O dia 6 de Março de 2009 amanheceu com sirenes: um incêndio consumia fatalmente o número 703 da Rua da Boavista. Arde a escadaria central, majestosa, as madeiras trabalhadas, o requinte de uma casa burguesa do século XIX. Davam-se os últimos retoques na recuperação do edifício, colocava-se o mobiliário. Faltavam 15 dias para a inauguração. Vida interrompida.
Da casa do século XIX "não restou quase nada", lembra Alexandra Grande, proprietária do espaço: "Apenas as fachadas, da frente e de trás". Isto, corrige Alexandra Grande, "fisicamente falando". É que a memória do que existia antes das cinzas não se perdeu. Foi ela, aliás, o "ponto de partida" para a segunda fase do projecto, um misto de "loucura e obsessão", como a proprietária gosta de chamar.
Nos escombros do incêndio, percebia-se ainda a estrutura de madeira remanescente. E agora, dois anos e três meses depois, continua a perceber-se o mesmo desenho oblíquo por baixo do betão que reergueu a casa. É uma espécie de "arquitectura fóssil", que deixou cravado o século XIX, que deixou gravado um objectivo que teimosamente não caiu - "do betão poroso aos sonhos", como se lê numa das mensagens desenhadas nos tectos.

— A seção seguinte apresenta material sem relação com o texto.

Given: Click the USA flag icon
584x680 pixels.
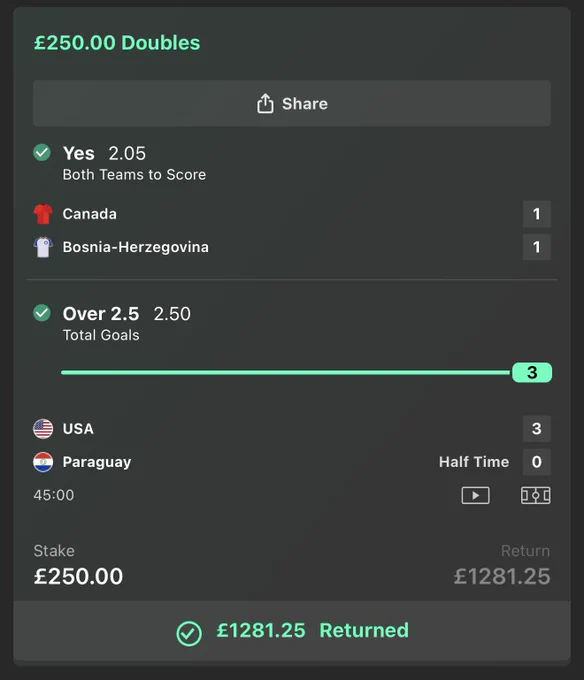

Definir este projecto não é fácil: "Não é bem um hotel, não é bem uma residência, não é bem uma guest-house, é uma casa", arrisca Alexandra Grande. Preparada para receber quem queira conhecer o Porto e a sua cultura - e permanecer. Na Câmara, este projecto pessoal do casal Alexandra e Nuno Grande, que investiu 800 mil euros nele, foi registado como "turismo de habitação".
São 600 metros quadrados divididos em cinco pisos e apenas seis quartos - todos em betão, mensagens escavadas no tecto ("Não era bem voar. Era pelo menos ficar suspenso num ponto alto"), confortáveis no minimalismo e linhas perfeitas, alguns com varandas, outros com uma minicozinha. É um espaço adequado para "residências artísticas" e, acredita, receberá "sobretudo estrangeiros" e "empresários com passagens prolongadas pela cidade". Para serviços de hotelaria básicos, os preços variam entre os 100 e os 150 euros, mas quem quiser, vai poder até "reservar a casa toda". Nos dois pisos comuns, estarão as surpresas que Alexandra Grande não quer ainda revelar. O que se sabe: haverá programação cultural ("música, cinema, artes performativas e plásticas") a partir de Setembro. A casa estará aberta a propostas de artistas e terá um pequeno restaurante e sala de estar.
Na fachada do número 703 da Rua da Boavista, o desenho de outro século permanece: batente de ferro e uma placa a recordar uma antiga numeração - "foi 513". Lá dentro, de novo nos tectos, a convicção de quem os ergueu: "Agora é para sempre".